When it comes to getting around Jakarta, public transport is the only option for many. For those of us who are lucky enough to be able to afford taxis or who actually own a vehicle, the idea of using public transport is foreign. Admittedly, I rarely use it as it tends to be hot and slow. I sometimes take a mini bus that takes me directly to a plaza near my home. Otherwise, the logistics and headache make me not want to bother.
Yesterday, I decided to visit the northern regions of Jakarta. I planned on taking the transjakarta busway there (and even planned my route online) but changed my mind due to the rain. After the rain did not cease for hours, I gave in and called a taxi. The ride did not take that long and only cost (toll road fees included) Rp. 70 000 (around $8). Bear in mind that that is a somewhat expensive taxi ride by Jakarta standards. After spending some time at Emporium Mall in Pluit (went all the way to North Jakarta to hang out in yet another mall http://jakarta-grind.blogspot.com/2011/05/mall-evolence.html), I made my way to Mangga Dua Square to the tune of Rp. 35 000 ($4) in a taxi.
Once finished in there, I decided it was time to make the inevitable journey home. I started doing the math in my head and realized that, with toll fees and a tip, it was going to cost me Rp 120 000 ($13) to get home. This is an obscene amount to pay for a taxi. A fare of this magnitude is usually reserved for trips to the airport or an out of town excursion. That amount of money is a nice dinner and a couple of beers at a pub in Jakarta.
Since I was in no rush and it was past 8 p.m. (traffic subsides at night), I decided to give public transit a try. Step 1 was figuring out where/how I would get home. The first mini bus I saw outside was destined for Kota station, the first stop on the transjakarta busway 1st corridor. Sorted! I hopped on and had an interesting 15 minute ride to Kota station. This leg cost me a grand total of Rp. 2 000 (25 cents). From there, it was a short walk to the busway entrance where I bought a ticket for Rp. 3 500 (40 cents) and almost immediately got on an empty bus.

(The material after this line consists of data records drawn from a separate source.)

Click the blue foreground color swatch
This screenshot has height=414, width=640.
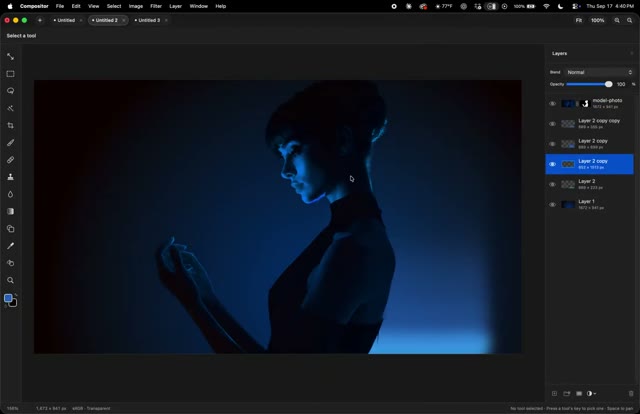(x=8, y=298)
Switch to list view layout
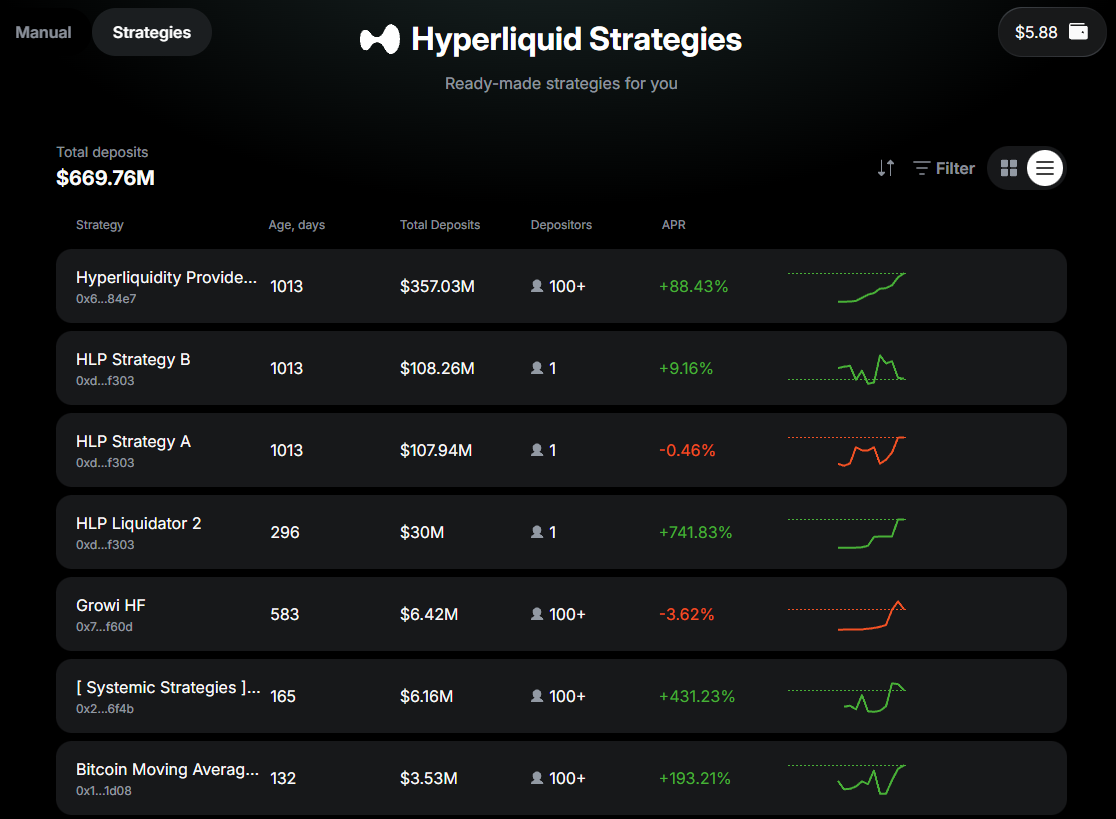 pos(1045,168)
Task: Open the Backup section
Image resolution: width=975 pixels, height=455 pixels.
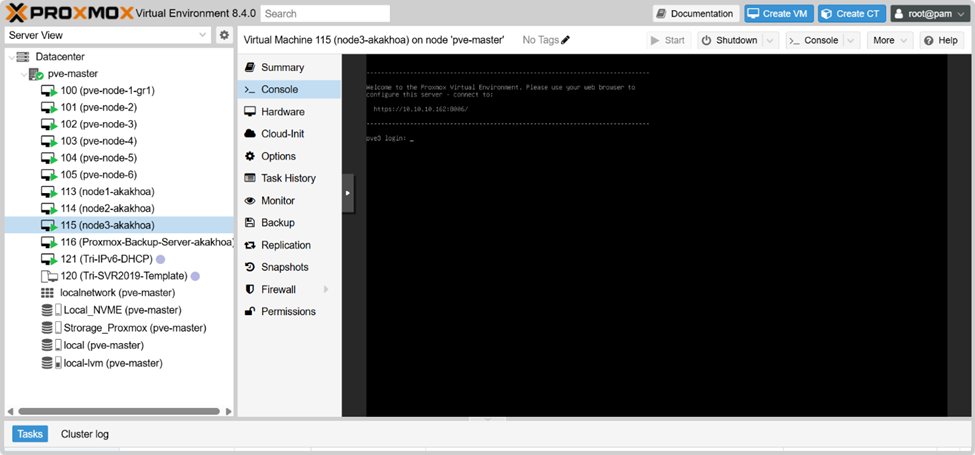Action: pos(277,223)
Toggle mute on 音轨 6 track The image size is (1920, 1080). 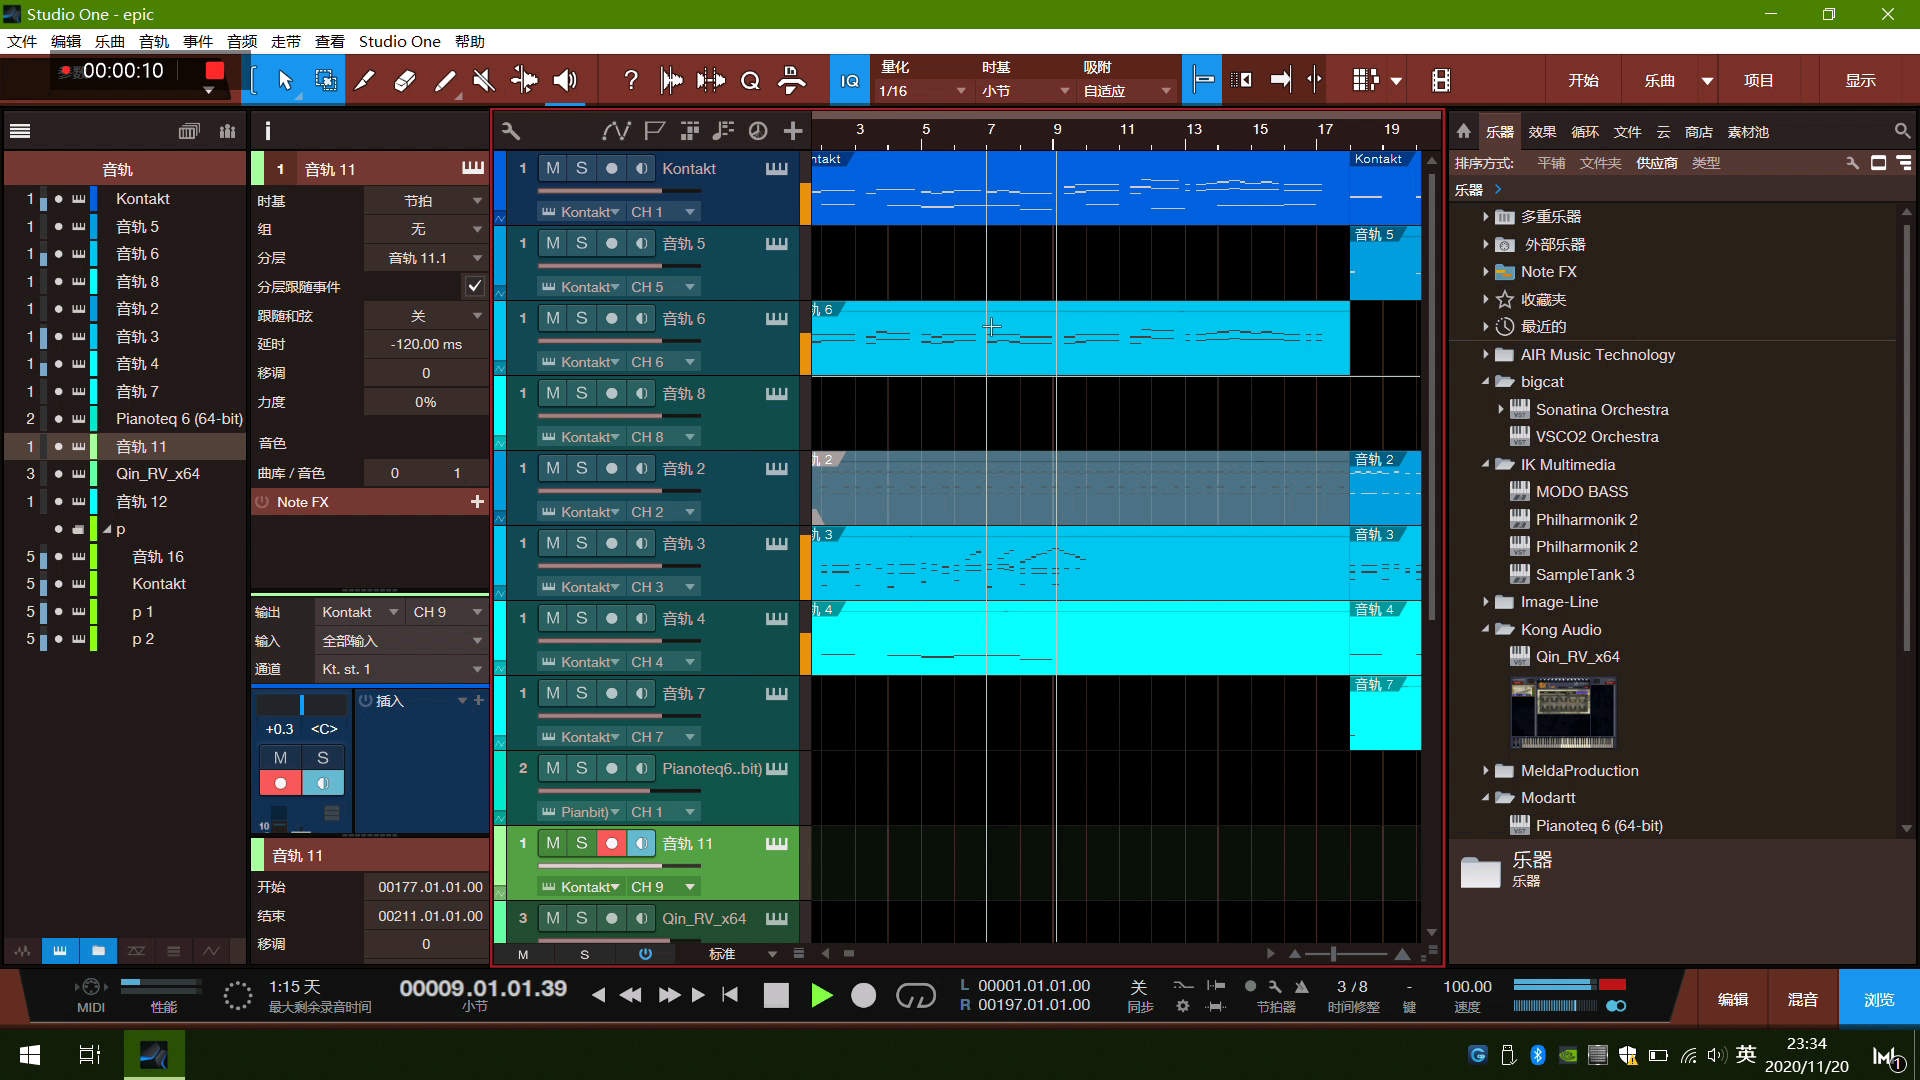(x=551, y=318)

The great thing about corridor 1 of the busway is that it has it's own exclusive lane that cuts right through one of the busiest areas of the city. It also covers a great amount of road as it only took me 25 minutes to get from beginning to end of the route. The last stop is Blok M terminal, which is the transit hub (among other things) of South Jakarta.
Once finished in there, I had to decide what to do next. Blok M terminal is filled with buses that go to every place you can imagine. There are buses that go near my house but not directly to it. The other problem is that some buses sit in the terminal for up to 30 minutes while you sit and wait. Feeling that I did not want to deal with this headache, I opted for an ojek (motorbike taxi). Before boarding an ojek, one must negotiate the price. After some haggling, I agreed on Rp. 25 000 ($2.75). Had I been more persistent, I could have gotten down to Rp. 20 000 ($2.25) but the driver had an entertaining quality and I didn't feel like persisting.
10 minutes later and Rp. 25 000 in the driver's hand, I was home. The whole trip took me around 1 hour and 15 minutes and cost me a mere Rp. 30 500 ($3.40) which meant that I had saved around Rp. 90 000 ( $10). Admittedly, the trip did take me an extra 30 minutes or so but it was well worth it. I don't know if I would want to repeat this trip in the daytime as the heat and traffic factors would come into play. This whole ordeal has made me somewhat change my opinion of public transit. As for the $10 I saved, that money is going directly towards what I like to call "karma beer" which will go directly into my new bar fridge.